[Data under study — start]

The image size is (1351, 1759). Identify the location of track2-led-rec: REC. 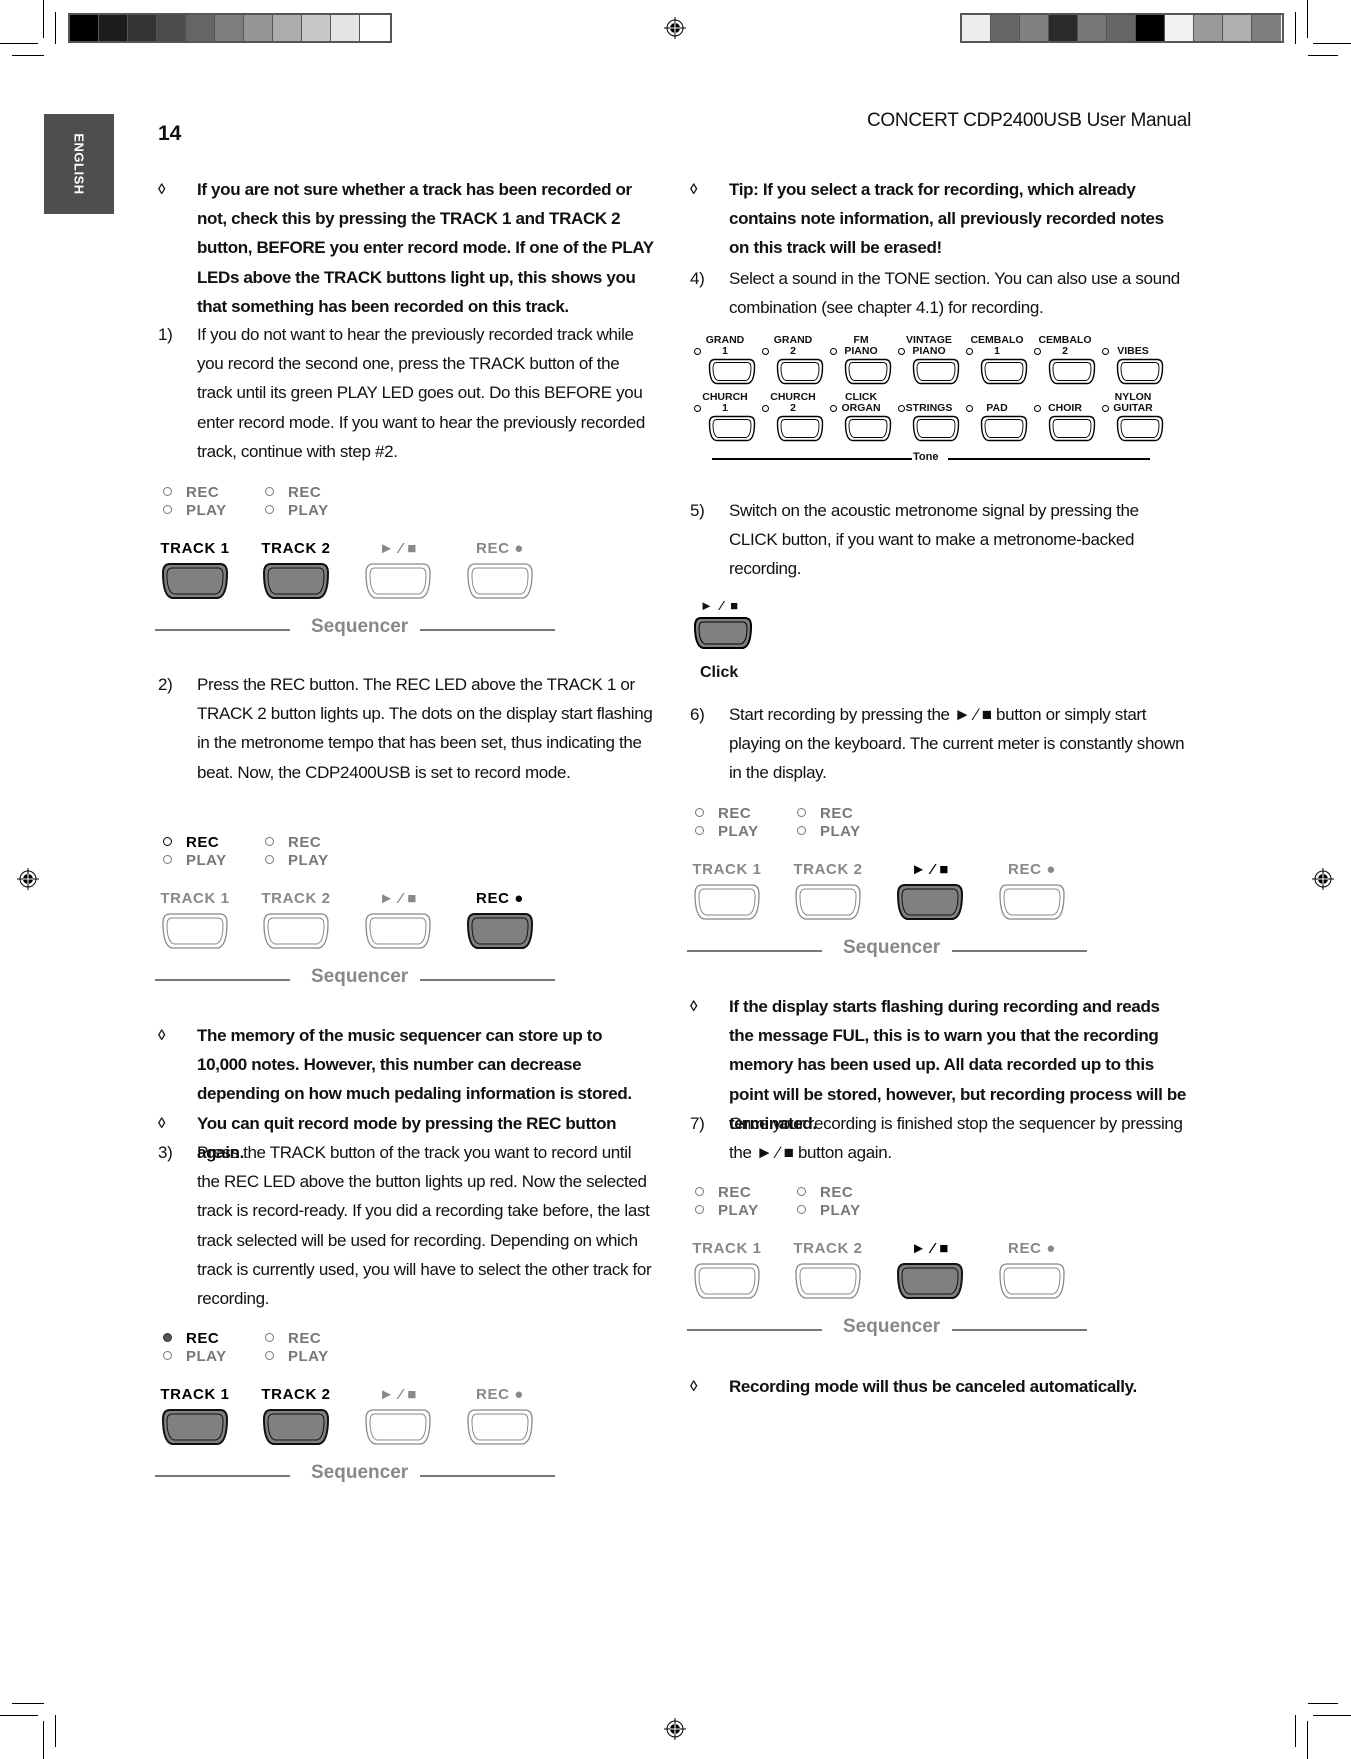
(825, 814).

[Data under study — finish]
[Data under study — start]

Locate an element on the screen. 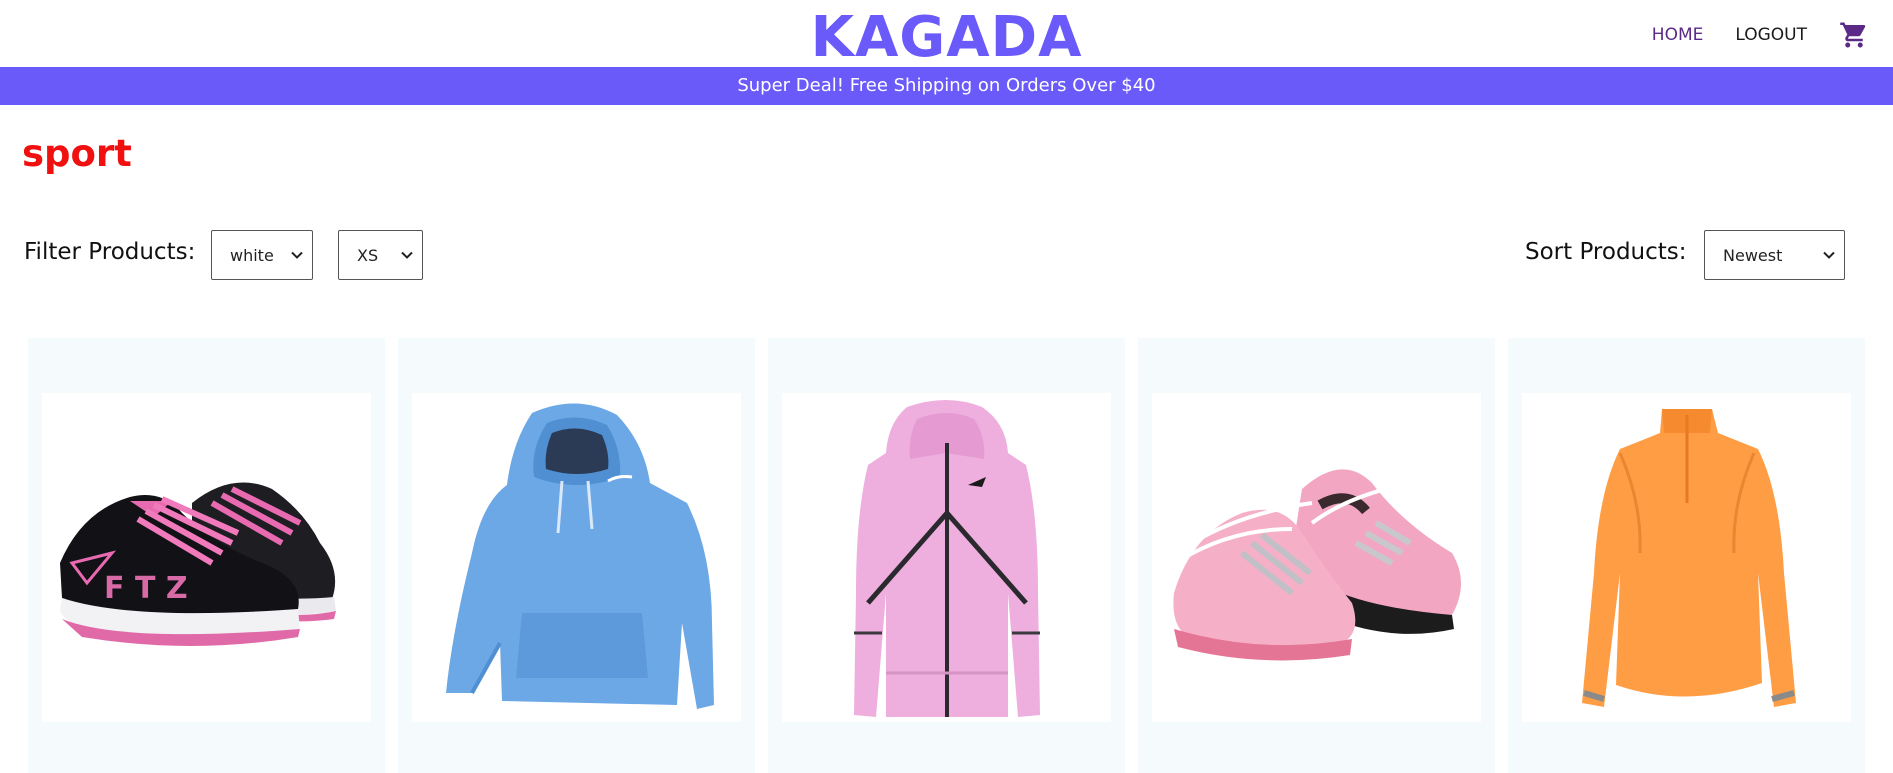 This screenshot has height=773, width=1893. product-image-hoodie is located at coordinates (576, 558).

[Data under study — finish]
[Data under study — start]

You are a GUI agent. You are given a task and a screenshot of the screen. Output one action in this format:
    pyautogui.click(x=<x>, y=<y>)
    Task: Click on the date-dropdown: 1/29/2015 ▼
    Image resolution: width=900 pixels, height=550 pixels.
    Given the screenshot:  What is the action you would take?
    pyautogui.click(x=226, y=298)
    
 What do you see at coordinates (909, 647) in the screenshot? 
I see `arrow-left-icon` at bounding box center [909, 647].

[Data under study — finish]

• [Your assignment] Find every line in the records that contains the word "What" and copy each of those lines.

• [Result]
    Given the screenshot:  What is the action you would take?
 What do you see at coordinates (909, 647) in the screenshot? 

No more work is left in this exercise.